_Your goal_
The required output is the exact run of lines below that opens at the line with "[SAFF & Co. LOUI'S LULLABY Shower" and closes at the line with "biocompatible carriers (386, 1035)".

[[ Input for this task open ]]

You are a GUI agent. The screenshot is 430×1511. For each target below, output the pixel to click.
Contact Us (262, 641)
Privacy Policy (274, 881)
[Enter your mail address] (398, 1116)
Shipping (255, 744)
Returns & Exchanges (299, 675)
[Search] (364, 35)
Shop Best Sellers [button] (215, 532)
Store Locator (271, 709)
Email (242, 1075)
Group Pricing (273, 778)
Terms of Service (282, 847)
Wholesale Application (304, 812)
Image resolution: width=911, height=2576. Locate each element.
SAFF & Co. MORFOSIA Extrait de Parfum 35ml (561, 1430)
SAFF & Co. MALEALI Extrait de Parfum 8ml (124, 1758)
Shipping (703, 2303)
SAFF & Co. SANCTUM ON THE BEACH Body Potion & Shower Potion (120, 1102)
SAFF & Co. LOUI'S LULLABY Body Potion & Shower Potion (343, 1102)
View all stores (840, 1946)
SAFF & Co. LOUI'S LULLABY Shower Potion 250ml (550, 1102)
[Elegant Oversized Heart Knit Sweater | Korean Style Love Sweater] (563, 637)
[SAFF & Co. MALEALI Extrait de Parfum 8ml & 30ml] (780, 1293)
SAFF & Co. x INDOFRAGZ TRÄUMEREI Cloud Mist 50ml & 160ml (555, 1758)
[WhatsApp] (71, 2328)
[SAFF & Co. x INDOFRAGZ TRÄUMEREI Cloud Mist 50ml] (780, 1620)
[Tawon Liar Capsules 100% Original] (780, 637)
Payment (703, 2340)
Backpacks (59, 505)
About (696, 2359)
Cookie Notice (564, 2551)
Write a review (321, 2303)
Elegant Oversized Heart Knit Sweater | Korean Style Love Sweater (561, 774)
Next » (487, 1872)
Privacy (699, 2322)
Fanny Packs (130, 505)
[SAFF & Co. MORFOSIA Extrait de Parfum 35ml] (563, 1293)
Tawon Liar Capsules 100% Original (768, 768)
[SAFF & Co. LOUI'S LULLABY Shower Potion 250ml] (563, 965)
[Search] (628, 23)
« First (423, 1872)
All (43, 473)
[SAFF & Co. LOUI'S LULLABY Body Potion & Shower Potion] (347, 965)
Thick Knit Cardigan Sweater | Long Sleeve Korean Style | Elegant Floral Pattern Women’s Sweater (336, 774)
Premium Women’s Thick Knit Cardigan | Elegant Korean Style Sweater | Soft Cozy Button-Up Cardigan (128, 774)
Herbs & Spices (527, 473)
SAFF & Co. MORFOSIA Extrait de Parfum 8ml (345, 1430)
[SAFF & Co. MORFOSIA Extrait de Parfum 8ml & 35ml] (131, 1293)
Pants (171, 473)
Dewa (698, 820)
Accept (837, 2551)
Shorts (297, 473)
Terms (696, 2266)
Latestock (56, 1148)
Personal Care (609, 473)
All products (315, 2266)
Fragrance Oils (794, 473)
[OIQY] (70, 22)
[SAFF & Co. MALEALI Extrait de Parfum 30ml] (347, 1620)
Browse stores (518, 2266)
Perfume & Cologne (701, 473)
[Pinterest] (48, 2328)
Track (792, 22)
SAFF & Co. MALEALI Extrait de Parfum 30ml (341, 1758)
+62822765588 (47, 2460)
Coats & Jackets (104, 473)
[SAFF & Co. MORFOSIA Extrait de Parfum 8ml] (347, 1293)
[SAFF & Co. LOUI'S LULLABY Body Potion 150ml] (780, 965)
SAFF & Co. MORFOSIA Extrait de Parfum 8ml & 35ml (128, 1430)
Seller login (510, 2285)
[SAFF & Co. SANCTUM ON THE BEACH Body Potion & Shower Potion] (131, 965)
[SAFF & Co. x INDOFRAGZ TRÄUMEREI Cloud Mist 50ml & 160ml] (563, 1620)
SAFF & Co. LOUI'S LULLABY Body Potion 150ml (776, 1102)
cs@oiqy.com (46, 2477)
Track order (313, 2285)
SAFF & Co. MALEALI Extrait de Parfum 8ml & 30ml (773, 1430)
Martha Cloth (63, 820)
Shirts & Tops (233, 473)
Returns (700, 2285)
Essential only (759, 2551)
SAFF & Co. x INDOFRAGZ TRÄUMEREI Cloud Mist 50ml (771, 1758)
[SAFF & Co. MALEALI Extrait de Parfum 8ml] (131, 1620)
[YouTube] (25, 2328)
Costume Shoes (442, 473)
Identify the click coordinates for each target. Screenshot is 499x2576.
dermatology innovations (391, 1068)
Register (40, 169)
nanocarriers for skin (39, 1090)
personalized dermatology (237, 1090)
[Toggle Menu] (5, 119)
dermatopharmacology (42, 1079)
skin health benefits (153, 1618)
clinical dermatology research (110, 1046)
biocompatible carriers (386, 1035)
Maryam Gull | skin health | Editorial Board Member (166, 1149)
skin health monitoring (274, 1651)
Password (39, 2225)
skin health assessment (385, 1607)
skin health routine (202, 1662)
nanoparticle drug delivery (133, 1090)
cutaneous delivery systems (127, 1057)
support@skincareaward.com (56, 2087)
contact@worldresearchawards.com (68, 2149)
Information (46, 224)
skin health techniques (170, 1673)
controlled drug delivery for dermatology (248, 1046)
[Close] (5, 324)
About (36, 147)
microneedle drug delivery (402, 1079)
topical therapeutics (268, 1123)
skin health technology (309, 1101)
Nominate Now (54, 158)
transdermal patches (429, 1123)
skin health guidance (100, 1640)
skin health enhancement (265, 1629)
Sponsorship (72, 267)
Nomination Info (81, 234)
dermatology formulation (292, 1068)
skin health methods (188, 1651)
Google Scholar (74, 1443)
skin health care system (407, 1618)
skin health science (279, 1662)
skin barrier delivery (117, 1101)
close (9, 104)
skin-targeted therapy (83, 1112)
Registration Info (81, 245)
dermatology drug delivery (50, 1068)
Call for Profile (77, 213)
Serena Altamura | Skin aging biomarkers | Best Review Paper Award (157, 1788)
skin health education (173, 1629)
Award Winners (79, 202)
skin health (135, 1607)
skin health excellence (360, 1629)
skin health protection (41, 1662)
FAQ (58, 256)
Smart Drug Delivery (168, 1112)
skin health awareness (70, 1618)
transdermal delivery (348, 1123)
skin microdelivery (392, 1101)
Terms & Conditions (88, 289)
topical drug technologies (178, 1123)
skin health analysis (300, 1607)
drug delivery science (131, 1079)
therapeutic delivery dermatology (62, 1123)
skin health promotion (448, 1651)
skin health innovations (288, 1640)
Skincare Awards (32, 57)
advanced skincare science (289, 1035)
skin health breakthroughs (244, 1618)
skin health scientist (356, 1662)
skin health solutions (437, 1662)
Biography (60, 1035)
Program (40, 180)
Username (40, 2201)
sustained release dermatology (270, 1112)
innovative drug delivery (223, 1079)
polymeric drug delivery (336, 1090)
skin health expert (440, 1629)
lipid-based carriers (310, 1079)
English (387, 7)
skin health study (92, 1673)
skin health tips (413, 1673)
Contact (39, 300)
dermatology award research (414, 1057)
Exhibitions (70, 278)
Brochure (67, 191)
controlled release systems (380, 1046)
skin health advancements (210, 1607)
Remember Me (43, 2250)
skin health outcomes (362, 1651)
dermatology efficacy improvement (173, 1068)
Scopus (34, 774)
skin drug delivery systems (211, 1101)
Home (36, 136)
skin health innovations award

[[ Input for this task closed ]]

_Answer to this exercise_
[SAFF & Co. LOUI'S LULLABY Shower Potion 250ml] (563, 965)
[Search] (628, 23)
« First (423, 1872)
All (43, 473)
[SAFF & Co. LOUI'S LULLABY Body Potion & Shower Potion] (347, 965)
Thick Knit Cardigan Sweater | Long Sleeve Korean Style | Elegant Floral Pattern Women’s Sweater (336, 774)
Premium Women’s Thick Knit Cardigan | Elegant Korean Style Sweater | Soft Cozy Button-Up Cardigan (128, 774)
Herbs & Spices (527, 473)
SAFF & Co. MORFOSIA Extrait de Parfum 8ml (345, 1430)
[SAFF & Co. MORFOSIA Extrait de Parfum 8ml & 35ml] (131, 1293)
Pants (171, 473)
Dewa (698, 820)
Accept (837, 2551)
Shorts (297, 473)
Terms (696, 2266)
Latestock (56, 1148)
Personal Care (609, 473)
All products (315, 2266)
Fragrance Oils (794, 473)
[OIQY] (70, 22)
[SAFF & Co. MALEALI Extrait de Parfum 30ml] (347, 1620)
Browse stores (518, 2266)
Perfume & Cologne (701, 473)
[Pinterest] (48, 2328)
Track (792, 22)
SAFF & Co. MALEALI Extrait de Parfum 30ml (341, 1758)
+62822765588 (47, 2460)
Coats & Jackets (104, 473)
[SAFF & Co. MORFOSIA Extrait de Parfum 8ml] (347, 1293)
[SAFF & Co. LOUI'S LULLABY Body Potion 150ml] (780, 965)
SAFF & Co. MORFOSIA Extrait de Parfum 8ml & 35ml (128, 1430)
Seller login (510, 2285)
[SAFF & Co. SANCTUM ON THE BEACH Body Potion & Shower Potion] (131, 965)
[SAFF & Co. x INDOFRAGZ TRÄUMEREI Cloud Mist 50ml & 160ml] (563, 1620)
SAFF & Co. LOUI'S LULLABY Body Potion 150ml (776, 1102)
cs@oiqy.com (46, 2477)
Track order (313, 2285)
SAFF & Co. MALEALI Extrait de Parfum 8ml & 30ml (773, 1430)
Martha Cloth (63, 820)
Shirts & Tops (233, 473)
Returns (700, 2285)
Essential only (759, 2551)
SAFF & Co. x INDOFRAGZ TRÄUMEREI Cloud Mist 50ml (771, 1758)
[SAFF & Co. MALEALI Extrait de Parfum 8ml] (131, 1620)
[YouTube] (25, 2328)
Costume Shoes (442, 473)
Identify the click coordinates for each target. Screenshot is 499x2576.
dermatology innovations (391, 1068)
Register (40, 169)
nanocarriers for skin (39, 1090)
personalized dermatology (237, 1090)
[Toggle Menu] (5, 119)
dermatopharmacology (42, 1079)
skin health benefits (153, 1618)
clinical dermatology research (110, 1046)
biocompatible carriers (386, 1035)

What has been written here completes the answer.